**DESCRIPTION OF THE TASK**
Copy the entries below line for line, leaving every word, number, and symbol unchanged.

**Raw records**

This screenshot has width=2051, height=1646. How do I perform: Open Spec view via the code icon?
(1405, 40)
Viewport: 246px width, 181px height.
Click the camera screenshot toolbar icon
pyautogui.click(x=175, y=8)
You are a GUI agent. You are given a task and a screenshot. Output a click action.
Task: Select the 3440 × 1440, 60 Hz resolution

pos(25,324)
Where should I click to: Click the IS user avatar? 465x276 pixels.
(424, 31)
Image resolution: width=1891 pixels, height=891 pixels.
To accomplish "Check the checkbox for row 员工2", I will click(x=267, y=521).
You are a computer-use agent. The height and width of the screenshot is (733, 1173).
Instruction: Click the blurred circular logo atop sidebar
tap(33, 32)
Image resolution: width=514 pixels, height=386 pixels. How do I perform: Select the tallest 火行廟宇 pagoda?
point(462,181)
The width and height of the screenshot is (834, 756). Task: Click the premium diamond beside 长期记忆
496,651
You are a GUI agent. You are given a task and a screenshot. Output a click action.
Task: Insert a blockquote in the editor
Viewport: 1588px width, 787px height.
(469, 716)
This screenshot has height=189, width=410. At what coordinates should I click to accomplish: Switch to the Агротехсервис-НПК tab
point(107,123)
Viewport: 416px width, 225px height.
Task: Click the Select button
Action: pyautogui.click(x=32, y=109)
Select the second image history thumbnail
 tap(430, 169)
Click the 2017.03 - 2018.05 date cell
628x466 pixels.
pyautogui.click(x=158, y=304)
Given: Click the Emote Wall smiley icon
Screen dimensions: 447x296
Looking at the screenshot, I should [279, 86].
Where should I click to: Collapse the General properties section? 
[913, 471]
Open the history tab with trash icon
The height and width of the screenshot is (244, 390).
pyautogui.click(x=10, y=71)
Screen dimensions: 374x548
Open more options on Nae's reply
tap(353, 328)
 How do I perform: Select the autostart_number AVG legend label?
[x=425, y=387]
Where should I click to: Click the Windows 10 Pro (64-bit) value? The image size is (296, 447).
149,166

**RESULT OF THE EXERCISE**
This screenshot has width=2051, height=1646. How do I perform: Open Spec view via the code icon?
(1405, 40)
Viewport: 246px width, 181px height.
Click the camera screenshot toolbar icon
pyautogui.click(x=175, y=8)
You are a GUI agent. You are given a task and a screenshot. Output a click action.
Task: Select the 3440 × 1440, 60 Hz resolution

pos(25,324)
Where should I click to: Click the IS user avatar? 465x276 pixels.
(424, 31)
Image resolution: width=1891 pixels, height=891 pixels.
To accomplish "Check the checkbox for row 员工2", I will click(x=267, y=521).
You are a computer-use agent. The height and width of the screenshot is (733, 1173).
Instruction: Click the blurred circular logo atop sidebar
tap(33, 32)
Image resolution: width=514 pixels, height=386 pixels. How do I perform: Select the tallest 火行廟宇 pagoda?
point(462,181)
The width and height of the screenshot is (834, 756). Task: Click the premium diamond beside 长期记忆
496,651
You are a GUI agent. You are given a task and a screenshot. Output a click action.
Task: Insert a blockquote in the editor
Viewport: 1588px width, 787px height.
(469, 716)
This screenshot has height=189, width=410. At what coordinates should I click to accomplish: Switch to the Агротехсервис-НПК tab
point(107,123)
Viewport: 416px width, 225px height.
Task: Click the Select button
Action: pyautogui.click(x=32, y=109)
Select the second image history thumbnail
 tap(430, 169)
Click the 2017.03 - 2018.05 date cell
628x466 pixels.
pyautogui.click(x=158, y=304)
Given: Click the Emote Wall smiley icon
Screen dimensions: 447x296
Looking at the screenshot, I should [279, 86].
Where should I click to: Collapse the General properties section? 
[913, 471]
Open the history tab with trash icon
The height and width of the screenshot is (244, 390).
pyautogui.click(x=10, y=71)
Screen dimensions: 374x548
Open more options on Nae's reply
tap(353, 328)
 How do I perform: Select the autostart_number AVG legend label?
[x=425, y=387]
Where should I click to: Click the Windows 10 Pro (64-bit) value? The image size is (296, 447).
149,166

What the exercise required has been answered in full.